"""

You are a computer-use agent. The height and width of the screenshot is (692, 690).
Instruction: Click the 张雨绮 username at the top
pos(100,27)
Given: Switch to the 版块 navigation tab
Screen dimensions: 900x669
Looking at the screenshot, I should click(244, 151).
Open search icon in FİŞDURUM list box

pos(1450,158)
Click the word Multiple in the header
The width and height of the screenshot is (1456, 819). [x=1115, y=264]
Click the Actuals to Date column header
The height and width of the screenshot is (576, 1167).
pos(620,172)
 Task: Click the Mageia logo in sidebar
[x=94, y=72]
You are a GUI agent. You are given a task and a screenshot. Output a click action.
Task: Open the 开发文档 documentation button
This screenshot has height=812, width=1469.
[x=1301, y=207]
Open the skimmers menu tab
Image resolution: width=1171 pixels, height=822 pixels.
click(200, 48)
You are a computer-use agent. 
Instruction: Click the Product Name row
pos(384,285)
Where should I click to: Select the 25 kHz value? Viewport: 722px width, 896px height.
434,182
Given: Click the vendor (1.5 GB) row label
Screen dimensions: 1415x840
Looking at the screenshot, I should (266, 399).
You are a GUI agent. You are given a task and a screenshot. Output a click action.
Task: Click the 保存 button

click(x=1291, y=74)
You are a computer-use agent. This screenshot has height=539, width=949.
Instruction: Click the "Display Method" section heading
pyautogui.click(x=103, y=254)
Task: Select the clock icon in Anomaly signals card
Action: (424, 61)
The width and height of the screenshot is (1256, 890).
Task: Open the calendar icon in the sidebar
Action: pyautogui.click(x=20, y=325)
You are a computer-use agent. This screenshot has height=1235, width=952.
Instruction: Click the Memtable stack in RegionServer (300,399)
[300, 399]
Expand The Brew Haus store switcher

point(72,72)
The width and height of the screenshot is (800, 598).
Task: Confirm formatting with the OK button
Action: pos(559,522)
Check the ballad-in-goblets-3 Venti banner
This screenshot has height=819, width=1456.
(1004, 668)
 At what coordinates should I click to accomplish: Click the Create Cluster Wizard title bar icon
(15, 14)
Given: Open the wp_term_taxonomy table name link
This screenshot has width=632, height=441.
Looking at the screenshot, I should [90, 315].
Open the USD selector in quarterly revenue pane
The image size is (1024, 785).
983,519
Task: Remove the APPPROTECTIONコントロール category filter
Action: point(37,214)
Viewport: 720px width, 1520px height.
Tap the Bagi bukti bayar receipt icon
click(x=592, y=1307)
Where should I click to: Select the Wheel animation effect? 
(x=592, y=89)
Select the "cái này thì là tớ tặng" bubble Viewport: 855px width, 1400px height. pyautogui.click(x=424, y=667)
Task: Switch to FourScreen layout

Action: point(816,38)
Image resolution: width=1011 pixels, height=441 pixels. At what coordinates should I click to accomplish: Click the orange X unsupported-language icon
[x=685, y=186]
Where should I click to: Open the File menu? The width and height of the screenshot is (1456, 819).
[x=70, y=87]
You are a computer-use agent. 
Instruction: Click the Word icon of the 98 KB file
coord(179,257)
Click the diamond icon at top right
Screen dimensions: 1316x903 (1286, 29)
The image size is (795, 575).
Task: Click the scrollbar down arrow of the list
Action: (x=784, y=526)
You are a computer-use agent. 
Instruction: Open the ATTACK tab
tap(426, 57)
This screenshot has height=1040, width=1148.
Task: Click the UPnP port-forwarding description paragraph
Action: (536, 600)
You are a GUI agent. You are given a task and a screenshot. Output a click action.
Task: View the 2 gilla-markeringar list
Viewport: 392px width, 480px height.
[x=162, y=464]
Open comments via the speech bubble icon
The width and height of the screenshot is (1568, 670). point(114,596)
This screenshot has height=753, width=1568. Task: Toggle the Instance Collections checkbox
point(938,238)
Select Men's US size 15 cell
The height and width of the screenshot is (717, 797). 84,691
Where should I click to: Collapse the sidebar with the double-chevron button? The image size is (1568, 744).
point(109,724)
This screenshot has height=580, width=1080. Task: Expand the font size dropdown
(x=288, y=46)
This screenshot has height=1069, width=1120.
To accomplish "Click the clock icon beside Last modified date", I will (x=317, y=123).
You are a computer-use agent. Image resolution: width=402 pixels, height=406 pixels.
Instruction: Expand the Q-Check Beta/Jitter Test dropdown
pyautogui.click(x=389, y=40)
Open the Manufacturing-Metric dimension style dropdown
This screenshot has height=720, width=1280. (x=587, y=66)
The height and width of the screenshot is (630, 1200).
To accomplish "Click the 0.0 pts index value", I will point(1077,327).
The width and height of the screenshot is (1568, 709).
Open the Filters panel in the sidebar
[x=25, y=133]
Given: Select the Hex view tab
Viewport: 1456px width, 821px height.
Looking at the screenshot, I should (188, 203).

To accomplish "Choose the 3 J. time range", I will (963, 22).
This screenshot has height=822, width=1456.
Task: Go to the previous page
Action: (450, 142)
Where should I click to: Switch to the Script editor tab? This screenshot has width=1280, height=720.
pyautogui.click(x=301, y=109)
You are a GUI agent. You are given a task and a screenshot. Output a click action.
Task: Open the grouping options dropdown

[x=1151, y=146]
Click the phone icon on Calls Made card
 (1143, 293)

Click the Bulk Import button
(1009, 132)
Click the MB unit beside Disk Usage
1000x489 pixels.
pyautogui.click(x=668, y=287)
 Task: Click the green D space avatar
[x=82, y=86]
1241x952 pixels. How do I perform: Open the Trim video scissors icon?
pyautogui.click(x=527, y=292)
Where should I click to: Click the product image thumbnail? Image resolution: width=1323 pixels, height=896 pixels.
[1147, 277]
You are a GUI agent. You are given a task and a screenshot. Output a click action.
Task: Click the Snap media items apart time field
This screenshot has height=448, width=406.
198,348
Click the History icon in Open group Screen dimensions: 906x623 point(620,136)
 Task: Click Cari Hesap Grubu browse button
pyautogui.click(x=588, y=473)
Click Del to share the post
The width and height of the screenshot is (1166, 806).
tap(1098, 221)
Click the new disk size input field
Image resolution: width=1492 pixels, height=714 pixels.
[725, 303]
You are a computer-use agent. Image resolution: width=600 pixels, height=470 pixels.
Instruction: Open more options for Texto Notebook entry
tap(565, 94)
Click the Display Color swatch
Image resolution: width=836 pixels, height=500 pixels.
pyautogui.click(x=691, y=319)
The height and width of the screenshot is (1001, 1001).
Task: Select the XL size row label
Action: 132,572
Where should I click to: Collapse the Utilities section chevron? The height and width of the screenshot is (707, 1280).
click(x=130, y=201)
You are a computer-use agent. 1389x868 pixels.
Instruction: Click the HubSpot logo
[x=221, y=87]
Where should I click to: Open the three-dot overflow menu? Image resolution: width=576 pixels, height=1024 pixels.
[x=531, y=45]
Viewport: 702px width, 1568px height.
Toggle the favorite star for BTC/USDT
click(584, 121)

"""

EXERCISE DETAILS: Copy out all of the material above word for word, without changing anything.

RESPONSE TO THIS TASK:
You are a computer-use agent. The height and width of the screenshot is (692, 690).
Instruction: Click the 张雨绮 username at the top
pos(100,27)
Given: Switch to the 版块 navigation tab
Screen dimensions: 900x669
Looking at the screenshot, I should click(244, 151).
Open search icon in FİŞDURUM list box

pos(1450,158)
Click the word Multiple in the header
The width and height of the screenshot is (1456, 819). [x=1115, y=264]
Click the Actuals to Date column header
The height and width of the screenshot is (576, 1167).
pos(620,172)
 Task: Click the Mageia logo in sidebar
[x=94, y=72]
You are a GUI agent. You are given a task and a screenshot. Output a click action.
Task: Open the 开发文档 documentation button
This screenshot has height=812, width=1469.
[x=1301, y=207]
Open the skimmers menu tab
Image resolution: width=1171 pixels, height=822 pixels.
click(200, 48)
You are a computer-use agent. 
Instruction: Click the Product Name row
pos(384,285)
Where should I click to: Select the 25 kHz value? Viewport: 722px width, 896px height.
434,182
Given: Click the vendor (1.5 GB) row label
Screen dimensions: 1415x840
Looking at the screenshot, I should (266, 399).
You are a GUI agent. You are given a task and a screenshot. Output a click action.
Task: Click the 保存 button

click(x=1291, y=74)
You are a computer-use agent. This screenshot has height=539, width=949.
Instruction: Click the "Display Method" section heading
pyautogui.click(x=103, y=254)
Task: Select the clock icon in Anomaly signals card
Action: (424, 61)
The width and height of the screenshot is (1256, 890).
Task: Open the calendar icon in the sidebar
Action: pyautogui.click(x=20, y=325)
You are a computer-use agent. This screenshot has height=1235, width=952.
Instruction: Click the Memtable stack in RegionServer (300,399)
[300, 399]
Expand The Brew Haus store switcher

point(72,72)
The width and height of the screenshot is (800, 598).
Task: Confirm formatting with the OK button
Action: pos(559,522)
Check the ballad-in-goblets-3 Venti banner
This screenshot has height=819, width=1456.
(1004, 668)
 At what coordinates should I click to accomplish: Click the Create Cluster Wizard title bar icon
(15, 14)
Given: Open the wp_term_taxonomy table name link
This screenshot has width=632, height=441.
Looking at the screenshot, I should [90, 315].
Open the USD selector in quarterly revenue pane
The image size is (1024, 785).
983,519
Task: Remove the APPPROTECTIONコントロール category filter
Action: point(37,214)
Viewport: 720px width, 1520px height.
Tap the Bagi bukti bayar receipt icon
click(x=592, y=1307)
Where should I click to: Select the Wheel animation effect? 
(x=592, y=89)
Select the "cái này thì là tớ tặng" bubble Viewport: 855px width, 1400px height. pyautogui.click(x=424, y=667)
Task: Switch to FourScreen layout

Action: point(816,38)
Image resolution: width=1011 pixels, height=441 pixels. At what coordinates should I click to accomplish: Click the orange X unsupported-language icon
[x=685, y=186]
Where should I click to: Open the File menu? The width and height of the screenshot is (1456, 819).
[x=70, y=87]
You are a computer-use agent. 
Instruction: Click the Word icon of the 98 KB file
coord(179,257)
Click the diamond icon at top right
Screen dimensions: 1316x903 (1286, 29)
The image size is (795, 575).
Task: Click the scrollbar down arrow of the list
Action: (x=784, y=526)
You are a computer-use agent. 
Instruction: Open the ATTACK tab
tap(426, 57)
This screenshot has height=1040, width=1148.
Task: Click the UPnP port-forwarding description paragraph
Action: (536, 600)
You are a GUI agent. You are given a task and a screenshot. Output a click action.
Task: View the 2 gilla-markeringar list
Viewport: 392px width, 480px height.
[x=162, y=464]
Open comments via the speech bubble icon
The width and height of the screenshot is (1568, 670). point(114,596)
This screenshot has height=753, width=1568. Task: Toggle the Instance Collections checkbox
point(938,238)
Select Men's US size 15 cell
The height and width of the screenshot is (717, 797). 84,691
Where should I click to: Collapse the sidebar with the double-chevron button? The image size is (1568, 744).
point(109,724)
This screenshot has height=580, width=1080. Task: Expand the font size dropdown
(x=288, y=46)
This screenshot has height=1069, width=1120.
To accomplish "Click the clock icon beside Last modified date", I will (x=317, y=123).
You are a computer-use agent. Image resolution: width=402 pixels, height=406 pixels.
Instruction: Expand the Q-Check Beta/Jitter Test dropdown
pyautogui.click(x=389, y=40)
Open the Manufacturing-Metric dimension style dropdown
This screenshot has height=720, width=1280. (x=587, y=66)
The height and width of the screenshot is (630, 1200).
To accomplish "Click the 0.0 pts index value", I will point(1077,327).
The width and height of the screenshot is (1568, 709).
Open the Filters panel in the sidebar
[x=25, y=133]
Given: Select the Hex view tab
Viewport: 1456px width, 821px height.
Looking at the screenshot, I should (188, 203).

To accomplish "Choose the 3 J. time range", I will (963, 22).
This screenshot has height=822, width=1456.
Task: Go to the previous page
Action: (450, 142)
Where should I click to: Switch to the Script editor tab? This screenshot has width=1280, height=720.
pyautogui.click(x=301, y=109)
You are a GUI agent. You are given a task and a screenshot. Output a click action.
Task: Open the grouping options dropdown

[x=1151, y=146]
Click the phone icon on Calls Made card
 (1143, 293)

Click the Bulk Import button
(1009, 132)
Click the MB unit beside Disk Usage
1000x489 pixels.
pyautogui.click(x=668, y=287)
 Task: Click the green D space avatar
[x=82, y=86]
1241x952 pixels. How do I perform: Open the Trim video scissors icon?
pyautogui.click(x=527, y=292)
Where should I click to: Click the product image thumbnail? Image resolution: width=1323 pixels, height=896 pixels.
[1147, 277]
You are a GUI agent. You are given a task and a screenshot. Output a click action.
Task: Click the Snap media items apart time field
This screenshot has height=448, width=406.
198,348
Click the History icon in Open group Screen dimensions: 906x623 point(620,136)
 Task: Click Cari Hesap Grubu browse button
pyautogui.click(x=588, y=473)
Click Del to share the post
The width and height of the screenshot is (1166, 806).
tap(1098, 221)
Click the new disk size input field
Image resolution: width=1492 pixels, height=714 pixels.
[725, 303]
You are a computer-use agent. Image resolution: width=600 pixels, height=470 pixels.
Instruction: Open more options for Texto Notebook entry
tap(565, 94)
Click the Display Color swatch
Image resolution: width=836 pixels, height=500 pixels.
pyautogui.click(x=691, y=319)
The height and width of the screenshot is (1001, 1001).
Task: Select the XL size row label
Action: 132,572
Where should I click to: Collapse the Utilities section chevron? The height and width of the screenshot is (707, 1280).
click(x=130, y=201)
You are a computer-use agent. 1389x868 pixels.
Instruction: Click the HubSpot logo
[x=221, y=87]
Where should I click to: Open the three-dot overflow menu? Image resolution: width=576 pixels, height=1024 pixels.
[x=531, y=45]
Viewport: 702px width, 1568px height.
Toggle the favorite star for BTC/USDT
click(584, 121)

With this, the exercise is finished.